> [EXERCISE PROMPT] Beginning with the line that contains "Viewport: 614px width, 302px", return every line down to the last one in the material below, exactly and with no others.

> [TASK INPUTS]
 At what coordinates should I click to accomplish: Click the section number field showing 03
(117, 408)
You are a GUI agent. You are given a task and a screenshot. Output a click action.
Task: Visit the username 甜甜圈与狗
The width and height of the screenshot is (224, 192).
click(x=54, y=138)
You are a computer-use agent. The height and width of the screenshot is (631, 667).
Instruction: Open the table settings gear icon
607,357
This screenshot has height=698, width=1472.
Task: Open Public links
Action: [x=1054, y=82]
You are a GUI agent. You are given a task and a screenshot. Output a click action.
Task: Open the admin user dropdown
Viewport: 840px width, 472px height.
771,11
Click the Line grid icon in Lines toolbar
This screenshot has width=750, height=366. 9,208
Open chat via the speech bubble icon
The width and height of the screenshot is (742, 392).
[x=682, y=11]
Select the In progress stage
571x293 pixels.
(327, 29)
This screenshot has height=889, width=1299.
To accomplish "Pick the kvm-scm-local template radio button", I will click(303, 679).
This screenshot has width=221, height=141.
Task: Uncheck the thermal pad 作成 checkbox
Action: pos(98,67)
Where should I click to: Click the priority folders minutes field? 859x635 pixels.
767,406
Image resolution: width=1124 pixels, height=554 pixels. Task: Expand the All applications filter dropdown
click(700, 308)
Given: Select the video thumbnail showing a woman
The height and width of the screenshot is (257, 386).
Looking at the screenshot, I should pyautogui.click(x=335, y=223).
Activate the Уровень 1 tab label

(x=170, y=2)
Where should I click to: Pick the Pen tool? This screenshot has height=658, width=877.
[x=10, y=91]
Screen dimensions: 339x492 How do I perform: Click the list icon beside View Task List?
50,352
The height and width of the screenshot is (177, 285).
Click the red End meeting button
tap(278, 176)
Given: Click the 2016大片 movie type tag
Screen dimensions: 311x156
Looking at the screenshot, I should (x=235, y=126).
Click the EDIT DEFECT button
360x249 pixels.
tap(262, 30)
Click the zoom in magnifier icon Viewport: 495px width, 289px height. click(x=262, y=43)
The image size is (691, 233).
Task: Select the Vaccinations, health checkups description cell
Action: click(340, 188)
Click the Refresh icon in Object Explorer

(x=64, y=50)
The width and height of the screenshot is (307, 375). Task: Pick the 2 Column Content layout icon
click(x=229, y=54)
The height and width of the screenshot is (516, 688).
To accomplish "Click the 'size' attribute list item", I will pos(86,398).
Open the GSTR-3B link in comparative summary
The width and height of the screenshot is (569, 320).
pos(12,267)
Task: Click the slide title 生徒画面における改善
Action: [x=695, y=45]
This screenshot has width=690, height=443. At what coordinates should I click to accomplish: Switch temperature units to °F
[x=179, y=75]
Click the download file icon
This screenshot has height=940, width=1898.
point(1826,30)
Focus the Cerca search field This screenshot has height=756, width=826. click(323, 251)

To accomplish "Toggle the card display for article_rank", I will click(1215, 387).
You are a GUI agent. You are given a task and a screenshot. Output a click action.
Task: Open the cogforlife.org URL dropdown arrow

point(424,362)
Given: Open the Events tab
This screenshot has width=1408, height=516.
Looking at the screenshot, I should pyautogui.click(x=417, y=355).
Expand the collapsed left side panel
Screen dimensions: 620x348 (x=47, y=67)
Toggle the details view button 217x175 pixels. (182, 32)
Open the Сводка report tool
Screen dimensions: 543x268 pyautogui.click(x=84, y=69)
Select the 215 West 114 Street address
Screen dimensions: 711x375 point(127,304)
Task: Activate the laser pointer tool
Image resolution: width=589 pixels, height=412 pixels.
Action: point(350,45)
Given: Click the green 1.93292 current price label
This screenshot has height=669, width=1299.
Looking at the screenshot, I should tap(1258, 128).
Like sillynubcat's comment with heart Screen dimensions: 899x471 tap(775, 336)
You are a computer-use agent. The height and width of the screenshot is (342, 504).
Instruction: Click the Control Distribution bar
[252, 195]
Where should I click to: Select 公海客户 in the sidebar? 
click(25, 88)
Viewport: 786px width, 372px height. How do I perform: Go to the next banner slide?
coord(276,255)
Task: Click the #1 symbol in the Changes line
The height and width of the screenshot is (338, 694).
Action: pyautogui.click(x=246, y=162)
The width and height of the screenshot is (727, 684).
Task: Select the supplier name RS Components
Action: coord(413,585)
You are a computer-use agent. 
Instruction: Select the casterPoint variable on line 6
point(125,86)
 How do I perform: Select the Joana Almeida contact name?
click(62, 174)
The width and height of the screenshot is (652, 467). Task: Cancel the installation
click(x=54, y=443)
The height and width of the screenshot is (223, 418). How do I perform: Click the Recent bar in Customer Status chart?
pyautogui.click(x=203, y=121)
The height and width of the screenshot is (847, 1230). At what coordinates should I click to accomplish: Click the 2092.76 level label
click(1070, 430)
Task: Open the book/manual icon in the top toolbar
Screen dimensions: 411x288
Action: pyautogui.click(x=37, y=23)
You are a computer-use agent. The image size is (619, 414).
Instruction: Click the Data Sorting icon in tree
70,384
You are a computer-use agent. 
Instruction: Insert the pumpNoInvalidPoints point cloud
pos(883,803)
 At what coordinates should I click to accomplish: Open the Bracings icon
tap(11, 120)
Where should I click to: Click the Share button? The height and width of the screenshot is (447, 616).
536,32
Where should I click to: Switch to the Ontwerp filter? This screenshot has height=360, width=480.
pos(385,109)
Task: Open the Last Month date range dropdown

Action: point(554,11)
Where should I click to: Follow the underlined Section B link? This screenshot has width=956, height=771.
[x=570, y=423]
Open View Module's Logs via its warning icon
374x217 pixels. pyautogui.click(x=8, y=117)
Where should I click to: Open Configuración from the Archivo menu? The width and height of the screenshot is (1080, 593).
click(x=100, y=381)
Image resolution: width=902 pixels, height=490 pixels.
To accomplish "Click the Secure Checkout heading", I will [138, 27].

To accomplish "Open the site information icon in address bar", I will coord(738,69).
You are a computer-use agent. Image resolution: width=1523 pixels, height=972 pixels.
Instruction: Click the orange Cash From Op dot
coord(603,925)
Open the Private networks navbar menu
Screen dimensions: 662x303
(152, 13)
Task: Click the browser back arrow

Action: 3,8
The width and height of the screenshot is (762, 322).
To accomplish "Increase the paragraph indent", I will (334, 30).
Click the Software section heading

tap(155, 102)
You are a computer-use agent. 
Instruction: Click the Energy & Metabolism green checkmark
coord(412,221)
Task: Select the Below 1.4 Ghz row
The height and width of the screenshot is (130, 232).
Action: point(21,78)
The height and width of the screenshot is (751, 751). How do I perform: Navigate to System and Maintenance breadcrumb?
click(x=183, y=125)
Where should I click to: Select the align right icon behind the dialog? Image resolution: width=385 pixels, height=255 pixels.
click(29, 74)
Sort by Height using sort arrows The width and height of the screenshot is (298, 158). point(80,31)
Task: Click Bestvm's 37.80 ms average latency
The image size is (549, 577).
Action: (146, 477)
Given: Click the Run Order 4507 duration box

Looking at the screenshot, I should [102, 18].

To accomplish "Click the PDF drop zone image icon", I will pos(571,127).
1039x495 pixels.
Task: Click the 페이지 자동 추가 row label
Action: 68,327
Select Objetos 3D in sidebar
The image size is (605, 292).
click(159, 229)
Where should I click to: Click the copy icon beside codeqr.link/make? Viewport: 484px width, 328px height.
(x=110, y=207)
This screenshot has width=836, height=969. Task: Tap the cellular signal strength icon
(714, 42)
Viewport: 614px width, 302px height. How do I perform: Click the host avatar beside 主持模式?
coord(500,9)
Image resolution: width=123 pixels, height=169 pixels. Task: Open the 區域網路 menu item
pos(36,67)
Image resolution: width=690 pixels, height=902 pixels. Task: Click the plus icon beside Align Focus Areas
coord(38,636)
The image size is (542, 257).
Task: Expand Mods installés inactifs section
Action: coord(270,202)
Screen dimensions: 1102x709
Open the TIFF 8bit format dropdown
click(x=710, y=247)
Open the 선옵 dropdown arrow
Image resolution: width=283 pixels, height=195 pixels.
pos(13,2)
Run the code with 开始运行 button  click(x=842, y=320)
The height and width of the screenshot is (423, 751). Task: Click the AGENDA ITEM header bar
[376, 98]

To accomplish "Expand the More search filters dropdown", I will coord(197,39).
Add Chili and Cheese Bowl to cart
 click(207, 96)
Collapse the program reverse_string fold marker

> [RESULT]
Viewport: 614px width, 302px height. How do I perform: Click the host avatar beside 主持模式?
coord(500,9)
Image resolution: width=123 pixels, height=169 pixels. Task: Open the 區域網路 menu item
pos(36,67)
Image resolution: width=690 pixels, height=902 pixels. Task: Click the plus icon beside Align Focus Areas
coord(38,636)
The image size is (542, 257).
Task: Expand Mods installés inactifs section
Action: coord(270,202)
Screen dimensions: 1102x709
Open the TIFF 8bit format dropdown
click(x=710, y=247)
Open the 선옵 dropdown arrow
Image resolution: width=283 pixels, height=195 pixels.
pos(13,2)
Run the code with 开始运行 button  click(x=842, y=320)
The height and width of the screenshot is (423, 751). Task: Click the AGENDA ITEM header bar
[376, 98]

To accomplish "Expand the More search filters dropdown", I will coord(197,39).
Add Chili and Cheese Bowl to cart
 click(207, 96)
Collapse the program reverse_string fold marker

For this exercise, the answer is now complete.